Dê continuidade ao texto abaixo sobre o café suspenso em Guimarães, começando logo após a sua última frase.

◆ **Texto de origem**
========================

O princípio do café suspenso é simples: quando alguém vai tomar um café pode entregar o dinheiro de dois, deixando a bebida paga para que quando uma pessoa necessitada for ao mesmo estabelecimento possa bebê-la de forma gratuita. Esse café fica “suspenso” à espera de quem o peça. Em Guimarães, “não está a ser feito literalmente, mas é o mesmo espírito”, justifica o padre José Silvino, capelão da igreja de S. Pedro do Toural, na maior praça da cidade.
Com dúvidas quanto à forma como operacionalizar a ideia, Silvino optou por uma solução dupla. Se os donos ou funcionários do café conhecerem alguém que “está a pedir um café, mas está a precisar de um galão ou de um pão”, oferece-lhe o pedido. Nos restantes casos – que têm sido a maioria – os estabelecimentos comerciais aderentes têm caixas onde os clientes podem deixar o valor do café suspenso, o arredondamento da conta ou o troco. Esse dinheiro reverte depois para o fundo “Partilhar com esperança” da Diocese de Braga, que é gerido pela Cáritas, que se encarrega de fazer chegar os donativos a famílias com carências identificadas.
A ideia que José Silvino tem posto em prática não é sua. O padre vimaranense seguiu a sugestão da mensagem de Quaresma do Arcebispo de Braga, D. Jorge Ortiga. O representante máximo da Igreja Católica na região chamou-lhe “caridade preventiva”. No texto o conceito original era também alargado: “Porque não falar também de um ‘pão suspenso’, ‘refeições suspensas’, ‘medicamentos suspensos’ ou ‘roupas suspensas’?”, questionava o arcebispo, convidando os padres e instituições católicas a desenvolverem a ideia nas suas paróquias.

========================

◆ **Excertos de dados**

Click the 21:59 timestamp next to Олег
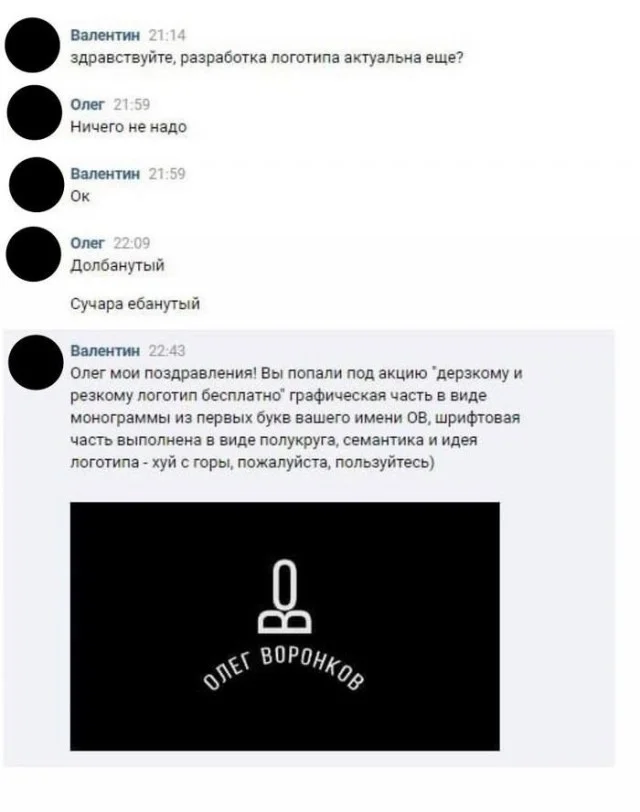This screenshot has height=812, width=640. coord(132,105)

========================

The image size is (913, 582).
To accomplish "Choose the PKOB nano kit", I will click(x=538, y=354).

========================

◆ **Resposta escrita**
“Mediante este gesto de caridade, ao alcance de todos nós, creio que estaremos a combater de um modo directo a denominada pobreza envergonhada, que já afecta muita gente da classe média”, sublinha o arcebispo. Para o padre de Guimarães, o que mais o marcou na mensagem “foi a ideia de que o jejum da Quaresma não é tanto uma questão de renúncia, quase como um castigo que fazemos a nós próprios, mas de partilha”. E foi a essa mensagem que apelou junto dos proprietários das pastelarias mais próximas da igreja do Toural, e também nos bares do hospital da cidade (onde é capelão).
Apesar de a iniciativa terminar na próxima semana, com a Páscoa, José Silvino promete repetir a ideia nos próximos anos. “Para o ano quero um Toural suspenso”, brinca o padre, ilustrando a intenção de alargar a ideia a, pelo menos, todos os cafés e restaurantes nas imediações da principal praça de Guimarães.
O conceito terá nascido no Sul de Itália, na cidade de Nápoles, há cem anos e tinha força sobretudo na época do Natal. Mas o “caffè sospeso” foi desaparecendo na fase de crescimento económico após a II Guerra Mundial. A recessão dos últimos anos fê-lo recuperar força e globalizar-se, chegando a vários países da Europa, Estados Unidos e América do Sul. Em Portugal começou a dar os primeiros sinais no ano passado. A padaria Pabiru, na Lousã, foi uma das primeiras a aderir à ideia. Pouco tempo depois, a pastelaria Mordido, em Odivelas, também apresentava o seu café suspenso.
“Ouvimos falar através de um cliente e adaptamos o conceito ao nosso café”, conta Pedro Mordido, proprietário deste estabelecimento comercial, que até criou uma ementa especial de “suspensos” que além de café a preço mais reduzido tem bens essenciais como pão, fruta ou sopa. Os clientes deixam, em média, 20 contributos por semana e “sempre que alguém pede, há dinheiro de lado para pagar o que consumirem”.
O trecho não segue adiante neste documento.